I choć przepis na udany dokumentalizowany horror wydaje się prosty, to współcześni twórcy gatunku przy każdym podejściu radośnie go knocą. Spójrzmy na Skinwalker Ranch, które już na ten moment obrośnięte jest mitami, grunt gotowy, wystarczy przyjechać i kręcić. I początkowo wszystko gra i buczy, dostajemy garść wywiadów z mieszkańcami miasteczka, ekipą, poznajemy otoczenie, obserwujemy dziwne zjawiska, momentami - jeśli jesteśmy w odpowiednim nastroju - można odczuć autentyczny niepokój (ot, scena z nieoznakowanym samochodem). I w pewnym momencie twórcy pękają. Jakby nagle nawiedziła ich myśl "czy nie daliśmy aby za mało straszaków"? I miast konsekwentnie wkręcać widza w ten pseudo-realny obraz ŁUP! przez potylicę ogranymi motywami i kiepskimi efektami specjalnymi. I o ile pierwsze pół godziny sprzyja odwieszeniu niewiary, o tyle kolejne minuty, scena po scenie burzą tę wcale niegłupio sklejoną wizję.

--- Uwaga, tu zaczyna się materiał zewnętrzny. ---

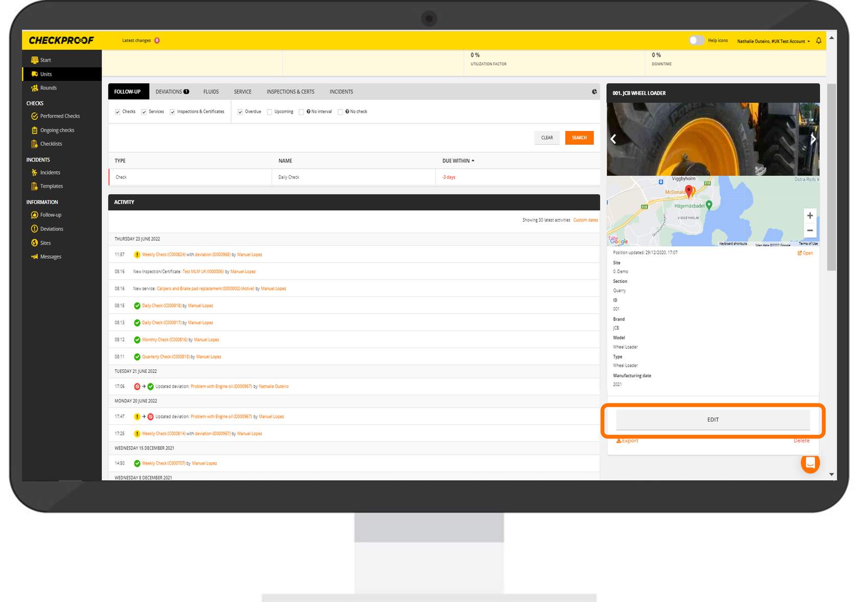The image size is (859, 602).
Task: Click the wheel loader photo thumbnail
Action: point(712,139)
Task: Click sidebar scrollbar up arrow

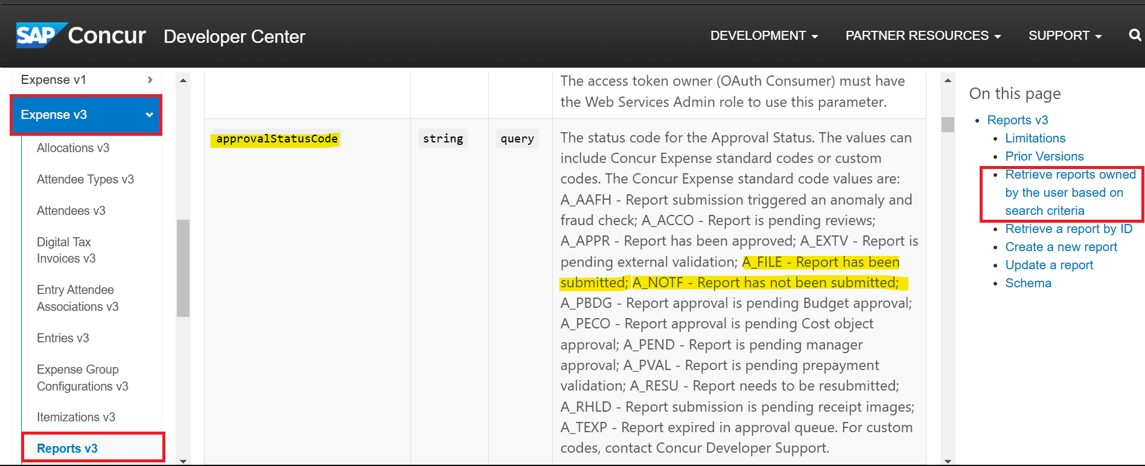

Kolejnym strzałem w stopę jest pokazanie głównego antagonisty w pełnej krasie, bo siłą Blair Witch choćby była ta nieznana groza czająca się gdzieś w ciemności, obserwująca każde posunięcie bohaterów, ale nie wykonująca żadnego ruchu, jakby czekała na... no właśnie, na co? Takie to do bólu lovecraftowskie i jakże skuteczne. Budowanie klimatu i wiarygodności spoczęłoby wtedy na barkach obsady, ale jak wspomniałam, ta była fajna i naturalna, myślę, że daliby radę.

Wciąż będę obstawała przy tym, że Skinwalker jest zaskakująco solidnie zrealizowany i na tle innych produkcji wypada pozytywnie, widać, że to nie fuszerka i ktoś tu włożył sporo pracy. ALE. Pozostaje to jedno, ogromne "ale".